++++ DATA EXTRACT

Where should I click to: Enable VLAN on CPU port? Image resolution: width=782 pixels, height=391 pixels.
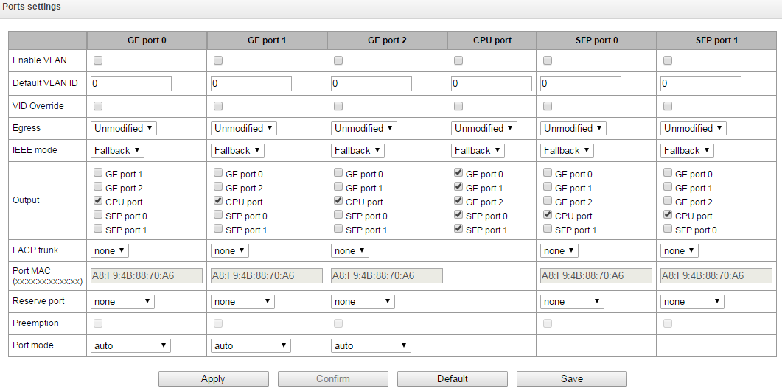(x=458, y=60)
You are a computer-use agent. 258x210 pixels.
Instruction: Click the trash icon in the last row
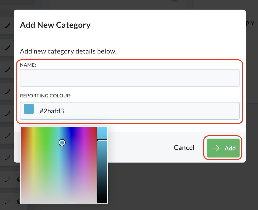click(x=19, y=201)
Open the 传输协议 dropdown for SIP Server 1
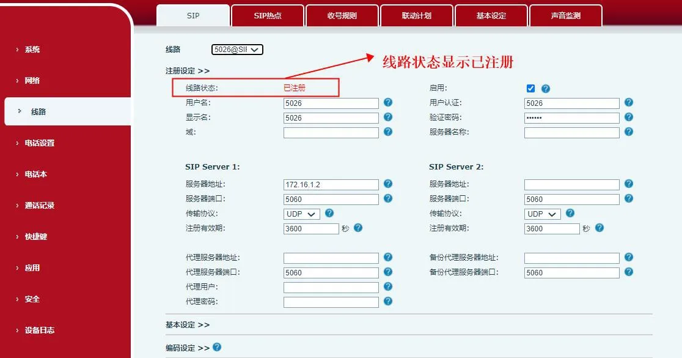 coord(301,214)
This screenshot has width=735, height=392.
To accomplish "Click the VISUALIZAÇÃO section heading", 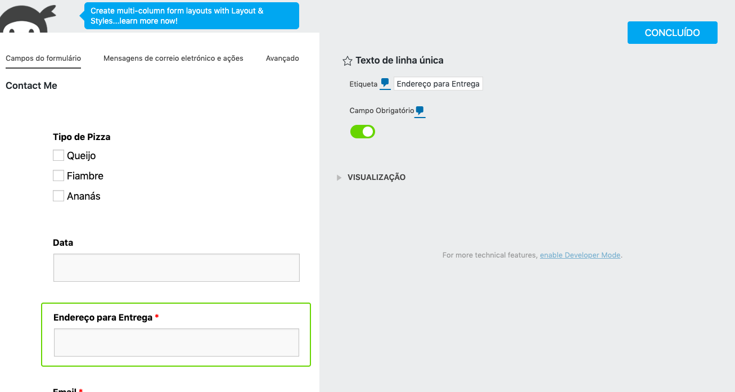I will tap(376, 177).
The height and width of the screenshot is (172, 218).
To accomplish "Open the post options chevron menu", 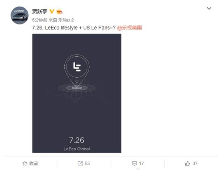I will [x=209, y=9].
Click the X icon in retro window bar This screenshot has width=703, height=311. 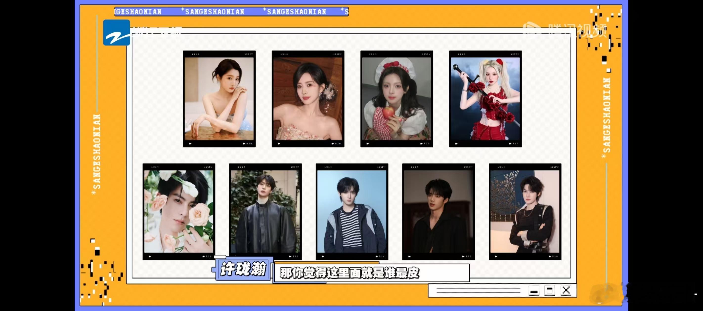[566, 291]
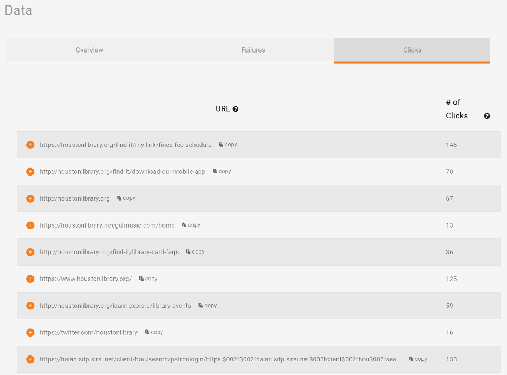This screenshot has height=375, width=507.
Task: Copy the freegalmusic home URL
Action: point(191,225)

++++++++

* EXERCISE GOAL *
Could you swap "trash icon" for "delete icon" in the stretch from the start of the entries through the line containing "click(x=19, y=201)", leaving everything else unchanged and the pictures out?

* RESULT OF THE TASK *
Where should I click to: Enable VLAN on CPU port? Image resolution: width=782 pixels, height=391 pixels.
(x=458, y=60)
You are a computer-use agent. 258x210 pixels.
Instruction: Click the delete icon in the last row
click(x=19, y=201)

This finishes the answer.